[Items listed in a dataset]
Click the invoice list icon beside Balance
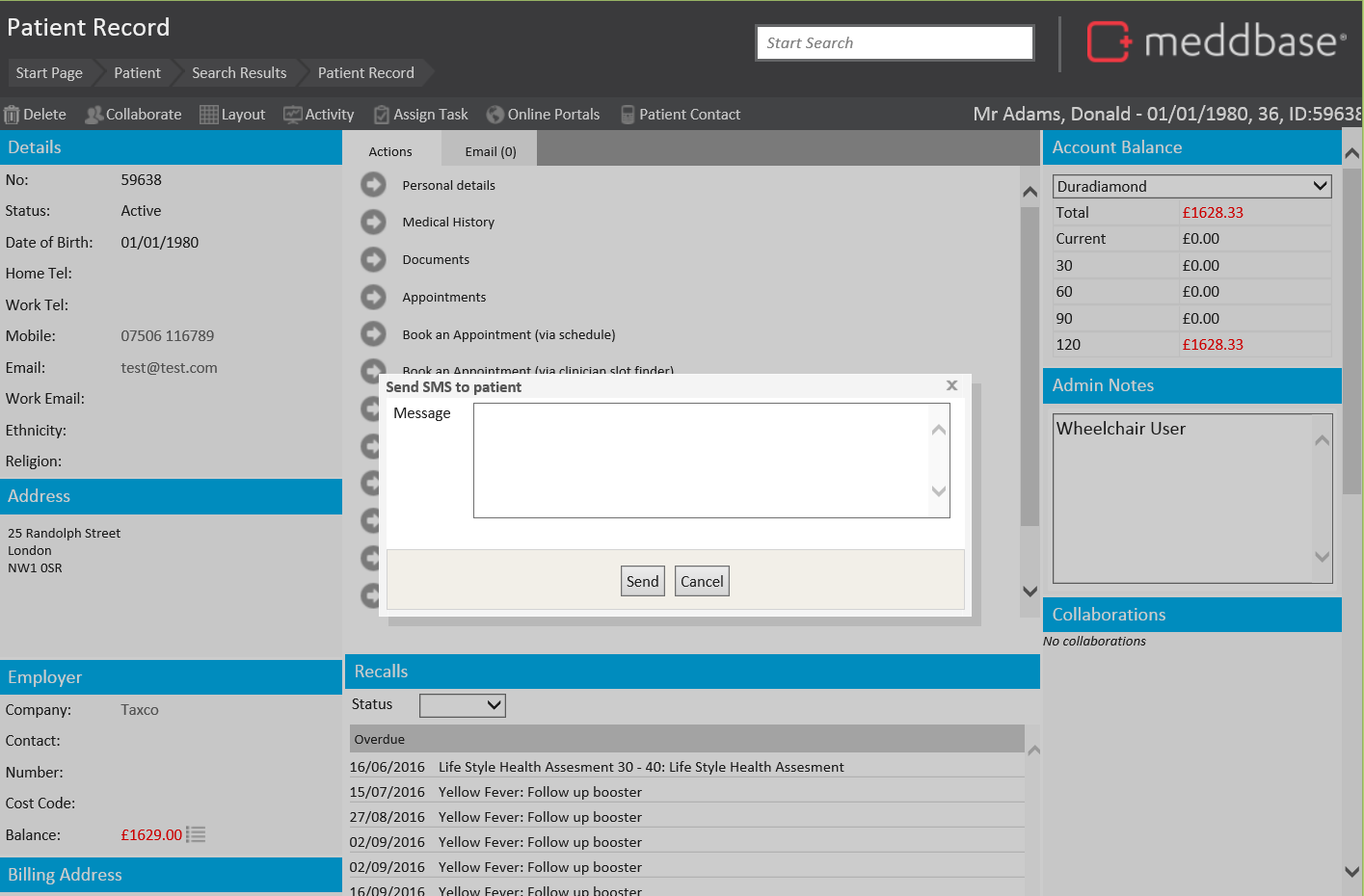The width and height of the screenshot is (1364, 896). tap(194, 834)

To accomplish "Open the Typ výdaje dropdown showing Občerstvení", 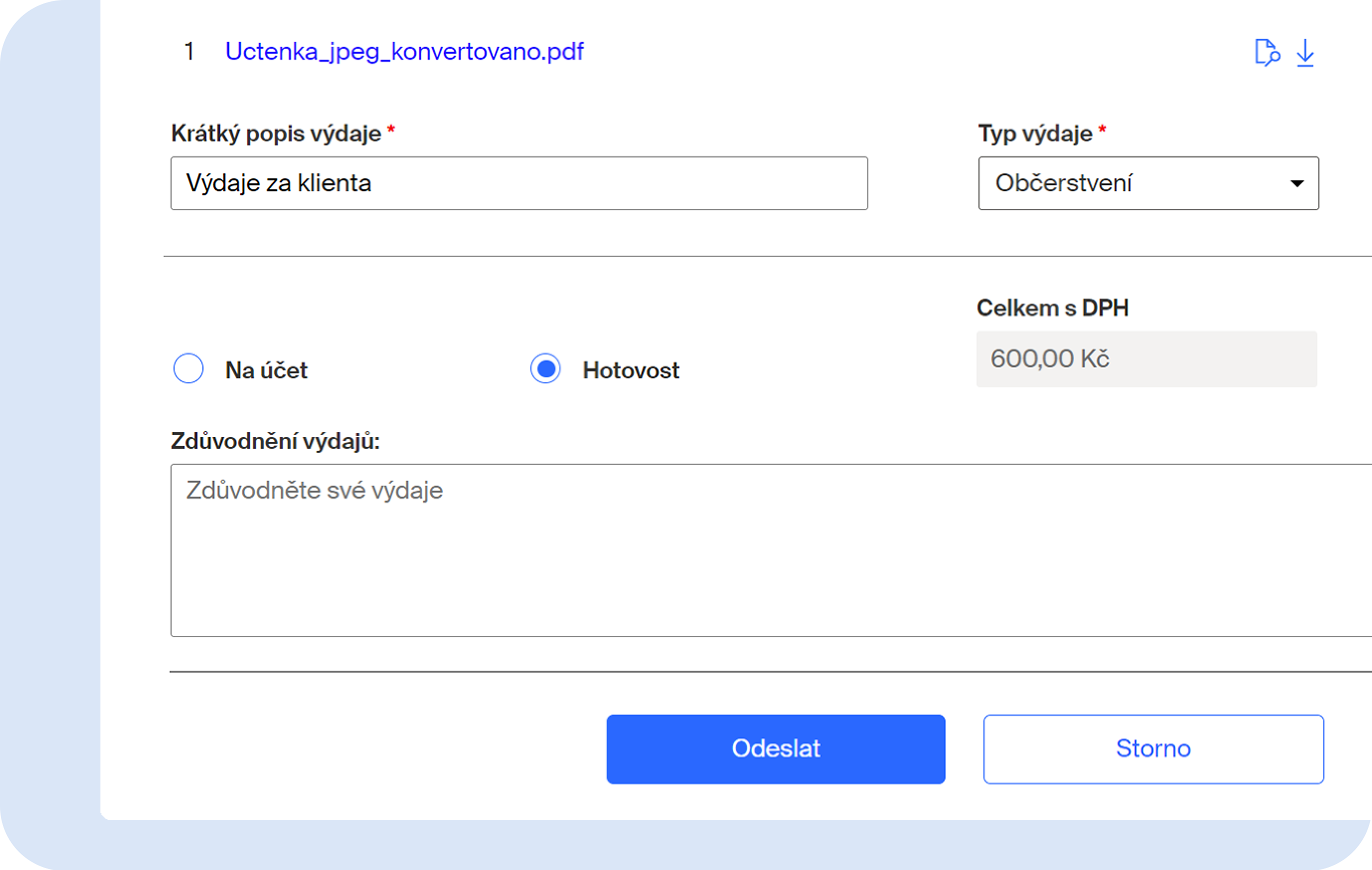I will pos(1149,183).
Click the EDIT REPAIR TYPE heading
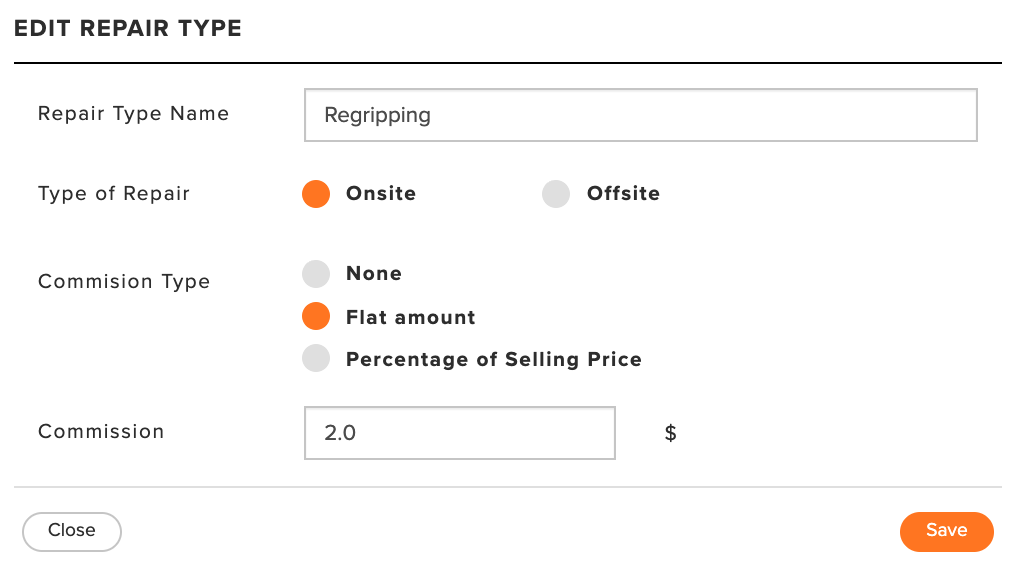Screen dimensions: 1012x576 (x=128, y=28)
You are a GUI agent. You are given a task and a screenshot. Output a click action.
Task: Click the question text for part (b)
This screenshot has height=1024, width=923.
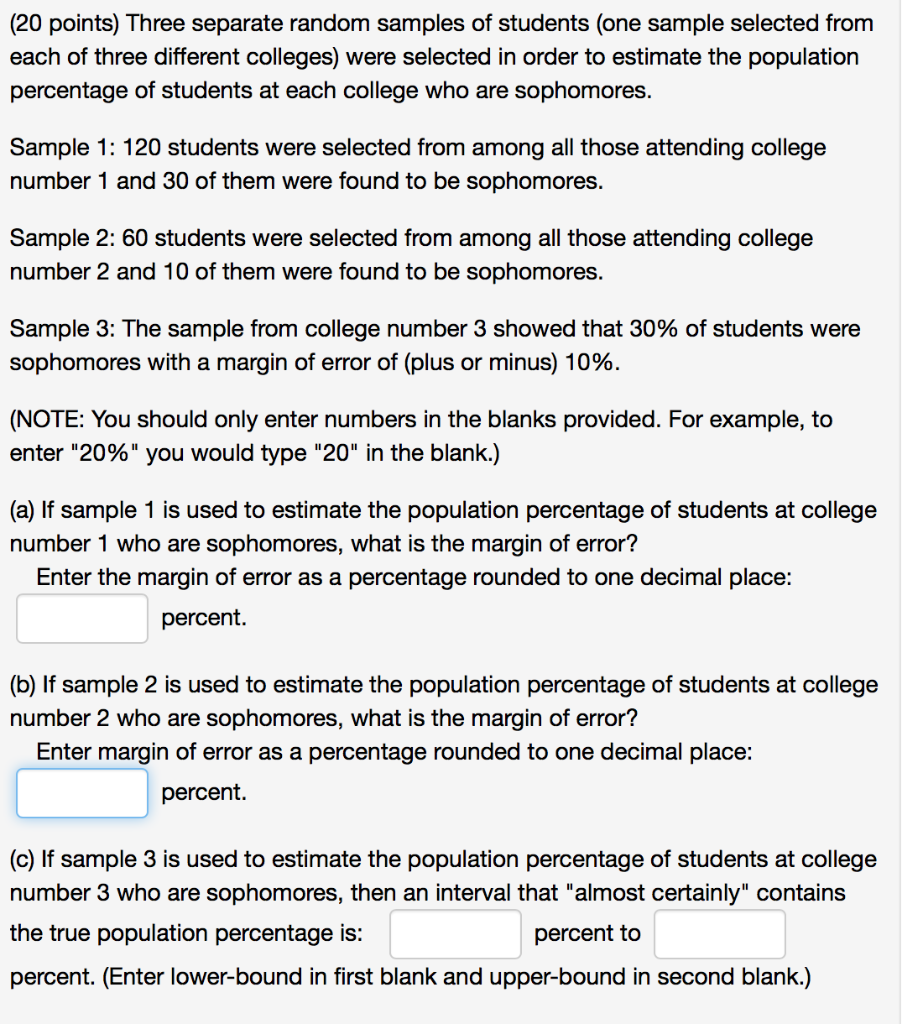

## Your task
Rewrite the part that opens with the line containing "You are a GUI" and runs through the end of the records, swapping "GUI agent" for "interface agent" and changing nothing else. Omit the pictures from your answer.

## Output
You are a interface agent. You are given a task and a screenshot. Output a click action.
Task: Click the question text for part (b)
This screenshot has height=1024, width=923.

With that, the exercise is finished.